There are flashes of the old brilliance. Take the charge that Trump publicly mocked the physical disability of a New York Times reporter, for example. Coulter builds a convincing case that Trump is unjustly accused. She explains that the reporter in question, Serge F. Kovaleski, wrote a story in 2001 including the detail that some New Jersey Muslims had celebrated the September 11 attacks. When Trump adopted and amplified that claim earlier this year, Kovaleski disavowed the story. Trump then mocked him for his pusillanimity, not his disability.

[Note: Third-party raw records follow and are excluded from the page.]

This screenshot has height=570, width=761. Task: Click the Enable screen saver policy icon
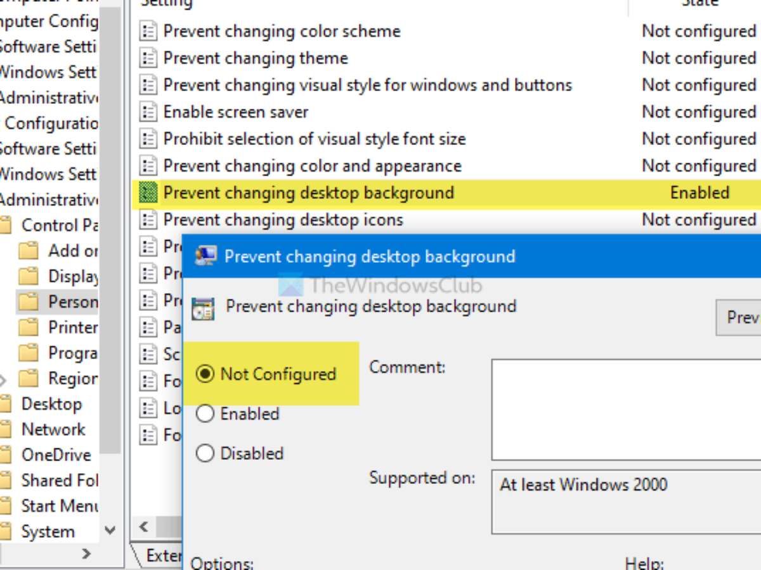point(148,112)
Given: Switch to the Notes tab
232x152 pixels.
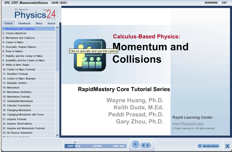Looking at the screenshot, I should click(39, 23).
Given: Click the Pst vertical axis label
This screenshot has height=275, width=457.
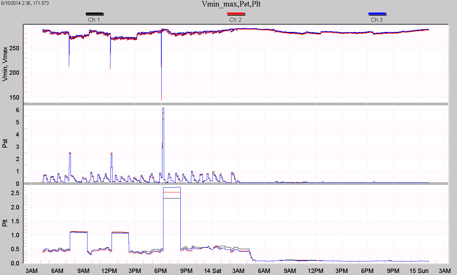Looking at the screenshot, I should click(x=5, y=144).
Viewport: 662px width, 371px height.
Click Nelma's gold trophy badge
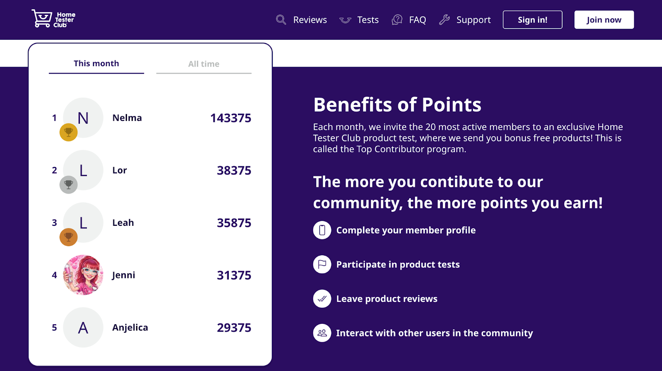69,132
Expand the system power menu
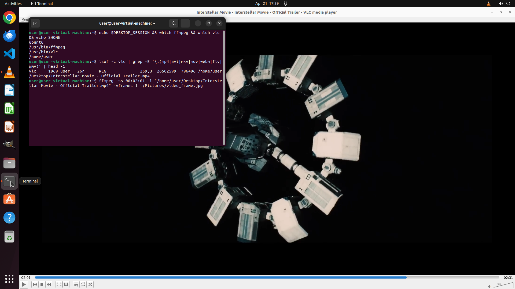515x289 pixels. coord(508,3)
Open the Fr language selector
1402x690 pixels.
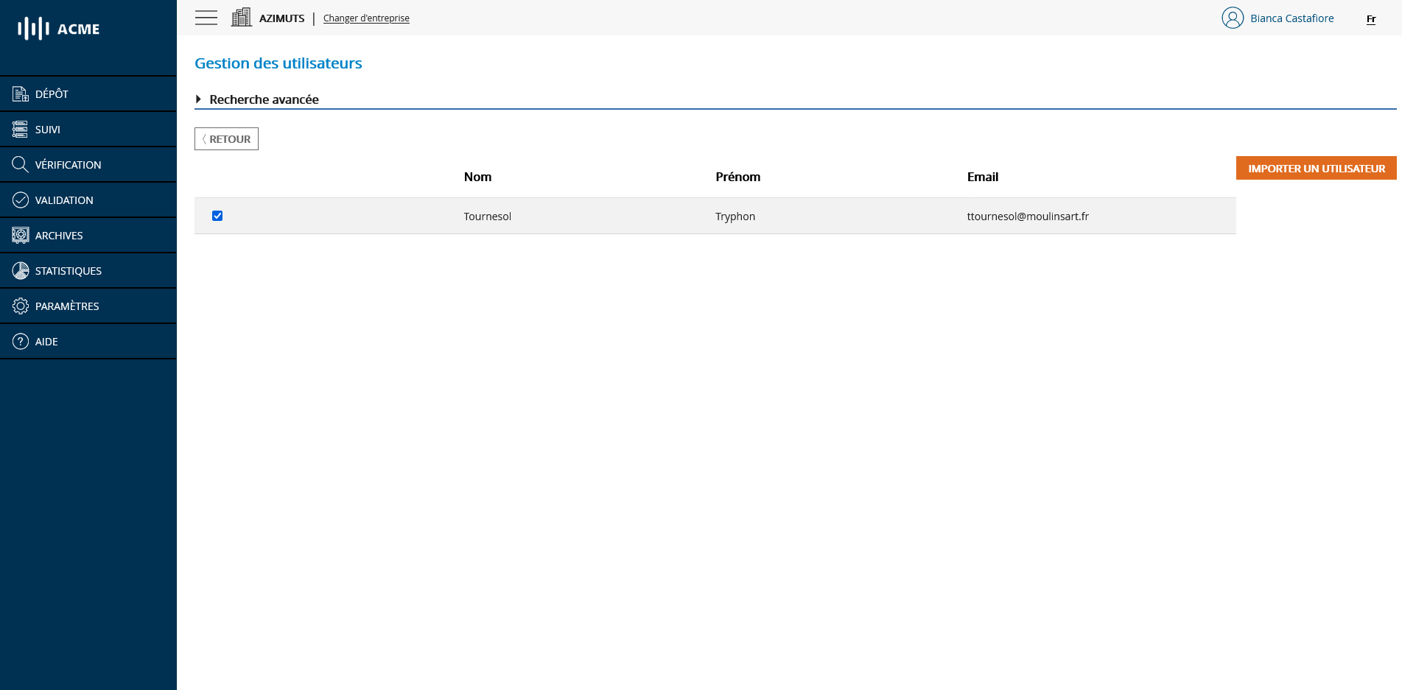point(1370,20)
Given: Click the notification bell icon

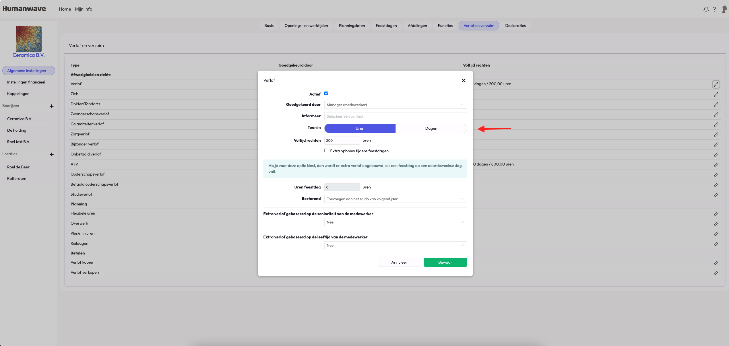Looking at the screenshot, I should [706, 9].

In Coulter’s telling, Trump was not mimicking any of Kovaleski’s physical traits but, as she crudely puts it, “doing a standard retard, waving his arms and sounding stupid.”
Whether you find that explanation convincing or not—and I have mixed feelings, as it’s best you never go full “standard retard”—it at least shows the kind of work of which Coulter is capable, and which she once produced on a regular basis. Explaining the background of an event, providing citations, presenting a convincing alternate argument, and all while being entertaining and bombastic: This was the sort of writing that made Coulter famous, but it is in too short supply here.